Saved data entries
========================================================================

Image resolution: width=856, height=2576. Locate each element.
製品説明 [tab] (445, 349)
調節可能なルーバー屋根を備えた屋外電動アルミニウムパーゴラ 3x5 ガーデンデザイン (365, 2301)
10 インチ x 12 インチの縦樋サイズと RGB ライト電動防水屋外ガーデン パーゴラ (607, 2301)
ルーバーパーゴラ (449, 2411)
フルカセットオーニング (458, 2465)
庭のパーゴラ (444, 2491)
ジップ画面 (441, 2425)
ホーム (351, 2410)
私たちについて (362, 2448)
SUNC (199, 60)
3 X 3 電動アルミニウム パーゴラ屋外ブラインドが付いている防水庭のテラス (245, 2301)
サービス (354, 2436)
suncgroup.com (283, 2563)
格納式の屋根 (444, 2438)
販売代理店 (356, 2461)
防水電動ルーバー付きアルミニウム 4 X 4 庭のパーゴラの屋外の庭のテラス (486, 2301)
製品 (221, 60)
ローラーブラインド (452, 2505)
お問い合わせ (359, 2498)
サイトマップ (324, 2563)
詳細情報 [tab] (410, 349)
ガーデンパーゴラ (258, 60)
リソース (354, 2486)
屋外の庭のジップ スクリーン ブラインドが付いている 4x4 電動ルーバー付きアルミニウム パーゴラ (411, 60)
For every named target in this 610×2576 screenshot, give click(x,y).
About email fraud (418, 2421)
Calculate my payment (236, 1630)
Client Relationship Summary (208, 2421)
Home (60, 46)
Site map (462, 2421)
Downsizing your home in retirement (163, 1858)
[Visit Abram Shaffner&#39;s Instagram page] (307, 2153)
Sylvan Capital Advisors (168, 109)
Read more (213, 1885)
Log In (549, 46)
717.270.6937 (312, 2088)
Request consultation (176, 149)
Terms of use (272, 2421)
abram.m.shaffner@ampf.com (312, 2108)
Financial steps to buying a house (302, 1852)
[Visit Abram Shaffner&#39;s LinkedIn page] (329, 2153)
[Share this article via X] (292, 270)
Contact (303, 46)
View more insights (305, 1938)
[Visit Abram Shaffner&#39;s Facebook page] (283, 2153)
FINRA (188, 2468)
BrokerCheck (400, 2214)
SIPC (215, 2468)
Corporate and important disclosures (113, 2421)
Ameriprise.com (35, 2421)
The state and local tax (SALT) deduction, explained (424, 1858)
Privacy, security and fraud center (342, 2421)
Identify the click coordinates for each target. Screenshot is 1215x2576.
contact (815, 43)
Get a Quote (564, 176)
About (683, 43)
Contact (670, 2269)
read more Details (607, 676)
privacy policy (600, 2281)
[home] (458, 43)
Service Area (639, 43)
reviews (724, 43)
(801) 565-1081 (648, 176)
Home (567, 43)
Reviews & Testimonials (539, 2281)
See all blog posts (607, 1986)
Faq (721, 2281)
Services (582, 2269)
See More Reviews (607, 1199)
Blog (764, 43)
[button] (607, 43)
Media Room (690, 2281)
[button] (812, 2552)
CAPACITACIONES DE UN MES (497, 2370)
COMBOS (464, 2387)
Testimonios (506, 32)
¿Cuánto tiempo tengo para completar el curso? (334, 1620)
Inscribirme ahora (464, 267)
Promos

========================================================================

▸ **WHAT TO DO**: For the data above, count every line in which the string "each" appears, and answer with the count only.

▸ **EXERCISE OUTPUT**: 2